Fair enough, I thought, I’ll just drop the settings until the frame rate goes up. In fairness, I actually prefer it when a menu fps counter is in line with what you should expect from gameplay: it makes tweaking a whole lot more straightforward. So, I started dropping settings on the assumption I could get it to 60fps. How wrong I was. By the time I’d dropped everything to Low, the menu frame rate was at 35fps. Woohoo! Five whole frames gained by dropping it from Ultra.

Next, I jumped over to the Steam page to see if my desktop was below spec. Uh, nope. I’m comfortably above the recommended spec. At least it’s not a twitch shooter, I thought, even though I loathe playing any shooter at under 60fps (minimum), I figured Argo should still be playable. That’s not the case, either.

I joined a server that one of my mates was playing on. Argo offers Easy and Normal modes, where Easy has UI elements and acts like a tutorial for beginners, and Normal strips all that away and forces you to learn the ropes the hard way.
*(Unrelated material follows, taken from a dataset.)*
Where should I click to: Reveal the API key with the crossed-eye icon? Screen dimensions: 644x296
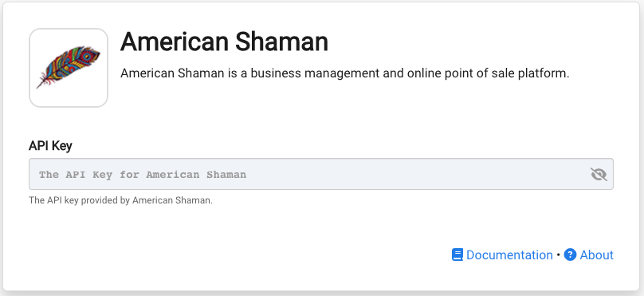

My mate was in a Normal server, so I was readying for a trial by friendly fire.

You don’t have to venture too far online to find player anecdotes about how often they’re killed by blue-on-blue gunfire in Argo rather than from an enemy. That’s bound to happen in any game that has friendly fire enabled, but it seemed to be happening a disproportionate amount in Argo. Determined to not be one of those greenhorns, I deliberately waited until the other player saw me and started shooting at me before I opened fire.

That’s hardly the best way to play a military simulator, but given that most of my teammates had mics, I wasn’t up for the lack of tolerance that comes with newbie friendly fire. Aiming felt terrible. I thought it was just the low frame rate (still around 35fps), at first, which didn’t help. But then I stumbled on this in-depth video review, and realised I was actually also likely battling input lag.
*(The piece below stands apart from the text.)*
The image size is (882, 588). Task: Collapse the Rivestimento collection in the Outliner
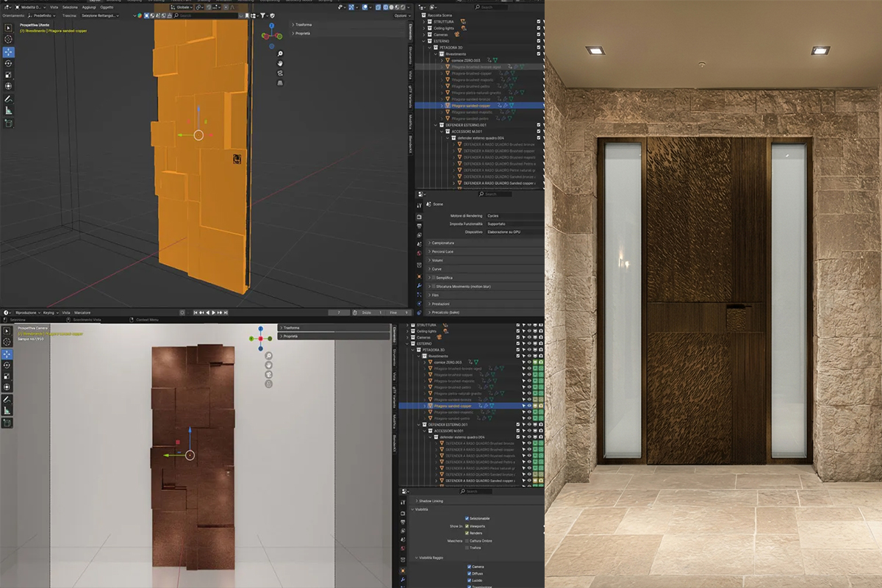435,54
This meant the shooting felt floaty, inaccurate and, at times, nonresponsive to the kind of muscle memory mouse movements I’m accustomed to. Obviously, there’s a certain degree of acclimatising required when shifting between shooters. That’s why I deliberately go out of my way to have an aggro warm-up round in Battlegrounds when shifting from another shooter like Battlefield 1.

The thing is, I was playing on a team that knew what it was doing in Argo, so I didn’t have that artificial learning curve that comes with jumping into a hardcore shooter for the first time and ending up on an incompetent team (like my time with Rising Storm 2: Vietnam). I was also scoring more frags than I figured I should, despite only having bare-basic weapons with iron sights. After all, normally, my aim is on par with an Imperial stormtrooper when it comes to shooting with iron sights.
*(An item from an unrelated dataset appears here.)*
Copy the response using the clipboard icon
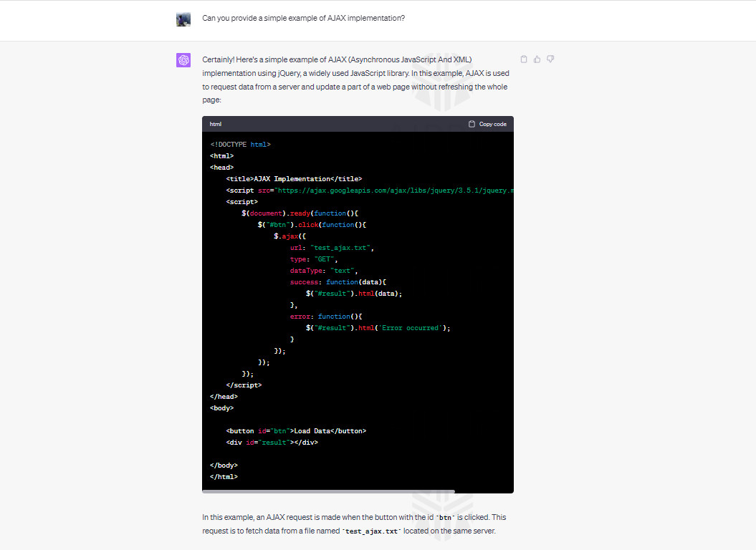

To earn a scope, or any other attachments, you have to play more. That’s not a bad thing and is part and parcel with mainstream shooters like (older) Battlefield games and Call of Duty titles. The problem is that Bohemia Interactive commits a cardinal sin in its skill tree by upsetting the damage-deal /damage-taken balance, which means newer players—particularly those joining weeks after launch—are at a distinct disadvantage.

You can unlock two different levels of body armour, for six skill points apiece, and you can also unlock frag grenades. Admittedly, the frag grenades only cost one skill point, but it’s technically two because you have to first spend a skill point on smoke grenades (which, admittedly, are useful). Bear in mind that if you’re saving points to go straight to either of these options, you’re foregoing sights, suppressors, bipods and new weapon types.

For players who’ve already sunk the requisite hours into Argo, they have an easy and noticeable edge, even in just attachments. Argo is a high-lethality game, after all, and being able to slap a high magnification scope on your weapon gives you a noticeable advantage when an enemy only has iron sights or a red-dot sight and can’t see you.

If Bohemia Interactive can patch out the bugs, improve the performance, and address the concerns with the unlocks, I’d be willing to give Argo another crack. But in its current form, Argo isn’t worth the hard-drive space.